What to work on:
Copy out the records word for word, from the line that contains "496x326 pixels." through the line that contains "The height and width of the screenshot is (350, 675).", and nothing more.

Data records:
===
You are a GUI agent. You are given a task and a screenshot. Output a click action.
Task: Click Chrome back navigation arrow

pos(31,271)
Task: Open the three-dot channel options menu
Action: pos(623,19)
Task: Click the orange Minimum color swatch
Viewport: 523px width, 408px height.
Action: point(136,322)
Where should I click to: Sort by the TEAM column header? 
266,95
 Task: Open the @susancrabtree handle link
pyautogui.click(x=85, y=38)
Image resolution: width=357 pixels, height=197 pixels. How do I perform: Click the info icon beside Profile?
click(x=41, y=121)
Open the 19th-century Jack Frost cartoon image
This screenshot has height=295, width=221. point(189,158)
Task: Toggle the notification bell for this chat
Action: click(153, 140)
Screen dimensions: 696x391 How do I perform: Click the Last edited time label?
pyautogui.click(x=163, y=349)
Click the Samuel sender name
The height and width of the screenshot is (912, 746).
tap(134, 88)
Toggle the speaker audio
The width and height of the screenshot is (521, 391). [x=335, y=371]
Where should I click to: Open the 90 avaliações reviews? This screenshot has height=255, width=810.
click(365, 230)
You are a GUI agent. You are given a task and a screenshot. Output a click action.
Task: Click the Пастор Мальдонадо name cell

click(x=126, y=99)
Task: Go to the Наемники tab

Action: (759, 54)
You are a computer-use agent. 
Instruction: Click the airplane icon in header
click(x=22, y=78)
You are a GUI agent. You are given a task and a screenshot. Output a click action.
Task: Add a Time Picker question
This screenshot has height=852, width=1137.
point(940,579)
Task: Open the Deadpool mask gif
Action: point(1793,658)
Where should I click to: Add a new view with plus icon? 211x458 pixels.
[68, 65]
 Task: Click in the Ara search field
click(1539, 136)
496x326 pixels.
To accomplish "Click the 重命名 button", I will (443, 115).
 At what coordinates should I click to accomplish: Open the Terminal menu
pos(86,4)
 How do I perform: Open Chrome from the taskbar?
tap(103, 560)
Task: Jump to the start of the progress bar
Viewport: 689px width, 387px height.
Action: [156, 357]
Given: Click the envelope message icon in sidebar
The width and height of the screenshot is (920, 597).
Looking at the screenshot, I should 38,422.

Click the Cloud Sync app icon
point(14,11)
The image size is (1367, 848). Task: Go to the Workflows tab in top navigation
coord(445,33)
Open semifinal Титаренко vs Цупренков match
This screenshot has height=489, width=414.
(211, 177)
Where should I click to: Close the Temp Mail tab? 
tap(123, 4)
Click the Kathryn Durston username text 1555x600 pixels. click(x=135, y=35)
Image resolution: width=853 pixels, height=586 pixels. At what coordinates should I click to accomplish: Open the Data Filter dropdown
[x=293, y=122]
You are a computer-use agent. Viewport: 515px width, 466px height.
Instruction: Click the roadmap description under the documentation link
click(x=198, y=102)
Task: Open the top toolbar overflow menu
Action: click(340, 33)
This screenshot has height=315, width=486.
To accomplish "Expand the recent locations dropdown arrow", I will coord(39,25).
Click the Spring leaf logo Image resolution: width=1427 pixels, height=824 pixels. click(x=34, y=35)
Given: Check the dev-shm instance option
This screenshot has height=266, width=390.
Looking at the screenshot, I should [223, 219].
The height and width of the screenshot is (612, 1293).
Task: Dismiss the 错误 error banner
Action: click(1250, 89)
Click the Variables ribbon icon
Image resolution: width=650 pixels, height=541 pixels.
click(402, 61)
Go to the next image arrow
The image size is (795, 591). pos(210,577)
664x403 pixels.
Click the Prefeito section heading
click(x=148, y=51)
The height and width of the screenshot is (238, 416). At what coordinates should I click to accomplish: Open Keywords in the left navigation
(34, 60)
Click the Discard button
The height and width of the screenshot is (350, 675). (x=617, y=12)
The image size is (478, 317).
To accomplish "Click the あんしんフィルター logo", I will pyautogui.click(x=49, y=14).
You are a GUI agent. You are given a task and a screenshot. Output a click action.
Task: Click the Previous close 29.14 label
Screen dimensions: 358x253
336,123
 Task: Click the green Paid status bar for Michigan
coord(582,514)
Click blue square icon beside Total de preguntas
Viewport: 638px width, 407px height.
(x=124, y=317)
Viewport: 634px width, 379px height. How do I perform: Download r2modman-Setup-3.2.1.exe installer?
===
Solution:
496x326 pixels.
To accomplish "Click the 重命名 button", I will (443, 115).
 At what coordinates should I click to accomplish: Open the Terminal menu
pos(86,4)
 How do I perform: Open Chrome from the taskbar?
tap(103, 560)
Task: Jump to the start of the progress bar
Viewport: 689px width, 387px height.
Action: [156, 357]
Given: Click the envelope message icon in sidebar
The width and height of the screenshot is (920, 597).
Looking at the screenshot, I should 38,422.

Click the Cloud Sync app icon
point(14,11)
The image size is (1367, 848). Task: Go to the Workflows tab in top navigation
coord(445,33)
Open semifinal Титаренко vs Цупренков match
This screenshot has height=489, width=414.
(211, 177)
Where should I click to: Close the Temp Mail tab? 
tap(123, 4)
Click the Kathryn Durston username text 1555x600 pixels. click(x=135, y=35)
Image resolution: width=853 pixels, height=586 pixels. At what coordinates should I click to accomplish: Open the Data Filter dropdown
[x=293, y=122]
You are a computer-use agent. Viewport: 515px width, 466px height.
Instruction: Click the roadmap description under the documentation link
click(x=198, y=102)
Task: Open the top toolbar overflow menu
Action: click(340, 33)
This screenshot has height=315, width=486.
To accomplish "Expand the recent locations dropdown arrow", I will coord(39,25).
Click the Spring leaf logo Image resolution: width=1427 pixels, height=824 pixels. click(x=34, y=35)
Given: Check the dev-shm instance option
This screenshot has height=266, width=390.
Looking at the screenshot, I should [223, 219].
The height and width of the screenshot is (612, 1293).
Task: Dismiss the 错误 error banner
Action: click(1250, 89)
Click the Variables ribbon icon
Image resolution: width=650 pixels, height=541 pixels.
click(402, 61)
Go to the next image arrow
The image size is (795, 591). pos(210,577)
664x403 pixels.
Click the Prefeito section heading
click(x=148, y=51)
The height and width of the screenshot is (238, 416). At what coordinates should I click to accomplish: Open Keywords in the left navigation
(34, 60)
Click the Discard button
The height and width of the screenshot is (350, 675). (x=617, y=12)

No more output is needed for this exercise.